Le choix de l'économie de marché est-il maintenu ? Je pense que le choix de l'économie de marché n'est pas en cause. Les dernières mesures et actions des pouvoirs publics ne sont pas une remise en cause de cette option, surtout pas au moment où même Cuba se met à l'école des réformes pour la transition vers l'économie de marché ! On peut dire, sans risque de se tromper, que l'ensemble des mesures promulguées demeurent fortement ancrées dans le paradigme libéral. Les ajustements préconisés expriment plus un changement de trajectoire que d'orbite. Il reste que le mode de prise de décision de ces mesures, leur articulation à une politique économique nationale, le mode de communication institutionnelle comme leur mode d'implantation posent de véritables questions qu'il est nécessaire d'inventorier et de traiter.
N'y a-t-il pas un problème de vision ?
Il y a incontestablement un problème de vision et de finalité de ces révisions qui ont, on le constate, accentué la méfiance des agents économiques vis-à-vis de l'Etat et introduit des incertitudes dans leurs anticipations. Il y a à mon avis un sérieux problème de calcul de coût d'opportunité de ces mesures et de leurs retombées à terme sur le développement des entreprises et de la croissance économique hors hydrocarbures. Il est temps de faire la différence entre une réorganisation du commerce extérieur et de son mode de financement qui a pour but de réduire la facture des importations et une réorganisation du commerce extérieur dont la finalité stratégique est de protéger nos industries et de développer une nation manufacturière compétitive. Tout un programme.
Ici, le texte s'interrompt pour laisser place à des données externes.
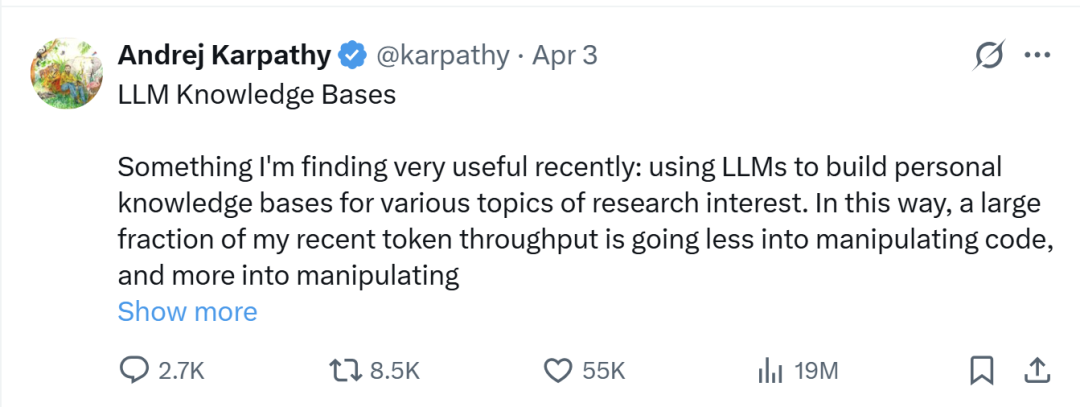Like the tweet with the heart icon

point(557,371)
De même, la gestion en matière de régulation financière reste incertaine. Ainsi, l'obligation du chèque pour les transactions financières a été reportée. N'y a-t- il pas risque de croissance de l'informel, de la contrefaçon (faux billets) ?
L'Etat essaye à juste titre et en toute légitimité de récupérer ses périmètres de missions régaliennes et de corriger jusqu'à mettre fin aux graves déséquilibres concurrentiels qui minent l'économie nationale à travers les nuisances que ne cesse de générer le secteur informel notamment mais pas seulement. Depuis les années 90, l'Etat a perdu beaucoup de ses territoires en tant que puissance publique et agent de régulation. Du non-respect des poids et mesures (le budget de l'Etat consacré à la métrologie aux Etats-Unis d'Amérique est, tenez-vous bien, de 5% du PIB au pays du libéralisme !) aux excroissances urbaines internes et externes à la ville, il y a tout un travail de retour de l'Etat qui est à l'ordre du jour et que personne ne peut nier. Le processus de reconquête des attributs régaliens de l'Etat ne sera pas facile, ni de tous repos. C'est sans aucun doute, un des lieux de test de l'efficacité des réformes de l'Etat qu'on suppose déjà réalisées. La démarche répressive n'est pas la seule voie. Elle peut même s'avérer contreproductive voire source de tensions. La réflexion doit s'orienter vers une démarche de traitement inclusive des agents et acteurs de l’économie informelle. Le coût d'accès à la règle économique légale est toujours élevé dans notre pays, d'où le recours, des jeunes notamment, à l'économie clandestine. Cette démarche doit pouvoir reposer sur un mode de production et de consommation de l'autorité de l'Etat fondé sur la légitimité et la légalité de ses interventions sans lesquelles, aucune efficacité n'est possible à moyen et long terme. Le contrôle collectif est, on ne le dit pas, au cœur des attributs et de l'action des institutions dans une économie de marché. Sans un contrôle collectif effectif et systémique, c'est le déséquilibre concurrentiel structurel qui s'installe durablement avec des pratiques et des comportements économiques et sociaux où les mauvais compétiteurs sont favorisés et gagnent toujours au détriment des bons compétiteurs. Ce qui rend impossible le développement d'une économie réellement productive et compétitive. Il est temps de réaliser la grande chirurgie dont a besoin l'économie nationale. Ce qui exige débat et stratégie d'optimisation de l'adhésion de larges couches de la société aux projets du changement global attendu.